Poland Arrests 4 Suspects in SIM-Swap Crypto Theft Tied to ‘Merry

Polish authorities have arrested four people connected to a SIM-swap scheme targeting cryptocurrency holders. The case drew wider attention after blockchain investigator ZachXBT publicly linked a threat actor known as “Merry” to the operation.

The arrests didn’t come out of nowhere. SIM-swap fraud has been climbing for years across Europe and North America, and crypto holders have consistently been the most attractive targets. The mechanics are pretty straightforward — and pretty ugly. Attackers convince or coerce a mobile carrier into transferring a victim’s phone number to a SIM card the attacker controls. Once that’s done, any two-factor authentication code sent by text goes straight to the fraudster. Bank accounts, crypto wallets, exchange logins — all of it becomes accessible in minutes. Polish investigators say the suspects used exactly that playbook, gaining unauthorized access to victims’ mobile numbers, intercepting authentication codes, and draining cryptocurrency accounts. The financial damage across cases like these tends to be severe, partly because crypto transactions are irreversible and partly because victims often don’t realize what’s happened until the funds are already gone.

Four people are now in custody.

ZachXBT’s Role and the ‘Merry’ Connection

ZachXBT, who built a reputation tracking crypto fraud through on-chain analysis and open-source investigation, put a name — or at least an alias — to part of the scheme. He alleges that a threat actor going by “Merry” played a central role in orchestrating the SIM-swap attacks. That means, per ZachXBT’s findings, Merry wasn’t just a participant but someone involved in manipulating mobile carrier systems to seize control over victims’ numbers and direct stolen cryptocurrency through the network.

Independent investigators like ZachXBT have become genuinely important in the crypto crime space. Law enforcement agencies often lack the specialized on-chain tracing skills to follow funds across wallets, mixers, and exchanges quickly enough to matter.

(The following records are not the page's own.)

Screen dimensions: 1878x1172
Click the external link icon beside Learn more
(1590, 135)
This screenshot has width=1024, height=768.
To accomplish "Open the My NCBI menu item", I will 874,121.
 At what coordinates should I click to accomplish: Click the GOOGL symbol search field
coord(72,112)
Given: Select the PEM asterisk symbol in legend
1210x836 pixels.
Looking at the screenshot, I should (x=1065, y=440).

ZachXBT’s prior work has exposed multiple high-profile scams and helped identify individuals who might otherwise have stayed anonymous behind pseudonyms and blockchain addresses. His identification of Merry as a key figure here seems to have fed directly into the Polish investigation, though authorities haven’t publicly confirmed the exact nature of that collaboration.

It’s probably worth noting that “Merry” is an alias, not a confirmed legal identity. The source didn’t specify whether any of the four arrested individuals is believed to be Merry, or whether Merry remains at large. Unclear, at this point.

What Polish Authorities Have — and Haven’t — Said

Polish law enforcement has been tight on details. No specific charges have been announced publicly. No court dates have been released. Authorities haven’t disclosed the potential scale of losses across all victims, nor have they named the suspects. What’s clear is that the operation aimed to dismantle a network — not just catch a few low-level participants — and that investigators believe the arrested individuals were part of a coordinated criminal structure.

Related: DOJ Seizes Huione Group Cloud Servers in Crypto Fraud Crackdown

That kind of restraint usually means one of two things: the investigation is still active and disclosures could compromise it, or prosecutors are still building the evidentiary case. Probably both. Further arrests can’t be ruled out, and the source left open the possibility that more details will surface as the case moves through the legal system.

The broader context matters here. Law enforcement agencies across Europe have been ramping up resources dedicated to crypto-related cybercrime, partly because the losses have become impossible to ignore and partly because international coordination has improved. Cases involving SIM-swap attacks on crypto holders have been prosecuted in the United States, the United Kingdom, and several EU member states over the past few years. Poland’s operation fits into that wider pattern — authorities working to demonstrate that anonymity in crypto crime isn’t as reliable as perpetrators assume.

ZachXBT’s involvement adds a layer that’s become more common in high-profile cases. He’s not law enforcement, can’t make arrests, and has no subpoena power. But his on-chain tracing work has a track record of getting results, and his public identification of Merry put pressure on the case in ways that formal investigations sometimes can’t move quickly enough to do on their own. Whether his findings were shared directly with Polish authorities or simply ran parallel to their work isn’t something the source made clear.

What’s not murky is the basic threat. SIM-swap attacks work because mobile carriers are a weak link in security chains that crypto users often assume are solid. Two-factor authentication via SMS — still the default for many exchanges and wallet services — can be bypassed the moment someone else controls your phone number. Hardware keys and authenticator apps offer better protection, but adoption is slow, and attackers know it.

See also: Michelle Bond Heads to November Trial After Judge Keeps Campaign Finance Charges Alive

The four suspects remain in custody. The investigation is ongoing. ZachXBT’s public allegations about Merry’s role are still just that — allegations — and the legal process in Poland will determine what actually sticks.

No additional details on charges have been released by authorities.